Will Fleming, Head of Paid Media, I-COM
“The introduction of ads in ChatGPT (and other AI-powered search engines such as Perplexity) signals a fundamental shift from keyword-led search to intent-led discovery. For advertisers, this could be less about replacing Google and more about recognising that consumer journeys are fragmenting. People are now asking AI for advice, comparison, and validation before they ever “search.”
“Brands will need to rethink search strategy around influence, not just ‘last click targeting’. As GenAI tools monetise, success will depend on being contextually useful within conversations, rather than simply bidding on demand.
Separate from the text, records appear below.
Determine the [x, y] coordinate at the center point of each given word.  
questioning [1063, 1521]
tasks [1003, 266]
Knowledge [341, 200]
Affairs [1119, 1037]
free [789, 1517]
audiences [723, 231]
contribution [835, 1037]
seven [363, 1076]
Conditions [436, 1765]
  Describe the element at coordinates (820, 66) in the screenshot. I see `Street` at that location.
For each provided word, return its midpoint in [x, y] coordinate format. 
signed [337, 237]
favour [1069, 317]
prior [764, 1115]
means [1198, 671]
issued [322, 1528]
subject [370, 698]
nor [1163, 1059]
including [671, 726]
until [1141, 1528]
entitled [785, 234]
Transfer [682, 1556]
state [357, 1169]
In that sense, ChatGPT advertising could be complementary to traditional search, capturing higher-funnel, exploratory intent that Google Search has historically struggled to serve.
“Advertisers with complex products, longer consideration cycles, or strong brand narratives should benefit most. However, targeting and measurement will likely be very probabilistic, focused on intent signals and ‘down the funnel’ impact rather than keywords and immediate clicks.
“Creatively, brands will need to move away from rigid, CTA-driven ad copy and towards conversational, value-driven messaging that feels native to how people ask questions and how they now expect AI to answer them.”
Ben Gibson, UK CEO, Cosmo5
“The introduction of ads in ChatGPT isn’t notable simply because advertising is arriving, but because of the model it signals. Ads are now appearing alongside a single, authoritative response rather than a list of options, which means they sit inside the decision itself, not just around it. We’re seeing something similar with Google’s announcement of Direct Offers in AI Mode. In both cases, conversational interfaces demand a different standard. Advertising only works when it aligns closely to intent, timing and context, not simply because it occupies a visible position.
“For advertisers, this means visibility is moving upstream, and success will depend as much on how AI systems understand and represent a brand organically as on paid placements. There is little value in being prominent in ads if the underlying AI narrative about your brand is weak or negative. As GenAI begins to monetise attention, brands will need to focus less on chasing channels and more on earning trust inside AI led journeys, because that is increasingly where decisions are being shaped.”
Elie Berreby, Head of SEO & AI Search, Adorama
“The introduction of ads means the users who have carelessly overshared should rethink their search habits. Millions have shared their personal habits, dreams and objectives with ChatGPT and progressively, each individual profile with a rich depth of data will be monetised with extremely targeted ads. Organic results both in search engines and AI models will always win over paid results because humans will always be suspicious of “sponsored” results: when we know the content was paid for, the trust goes down. And vice-versa.
“ChatGPT initially captured a lot of informational search queries. But Google is fighting back and its Gemini models are better than the OpenAI models. Because Google is the undisputed search leader in terms of market share, Google will simply continue to embed its Gemini models on top of the organic and paid search results to re-capture those informational search queries and, over time, Google (Alphabet) will get ahead of ChatGPT.
“Short-term, both will co-exist but the introduction of ads into ChatGPT will undoubtedly frustrate a lot of users and if the frustration is too high, they’ll bounce. Google has a wealth of user data dating back over 2 decades. Both LLMs and search engines such as Google Search target user intent extremely well because both have been using Natural Language Processing for years. The main difference is that on Google Search, people still use keywords while on ChatGPT or Gemini, the search queries are longer, more precise and they usually form full sentences.”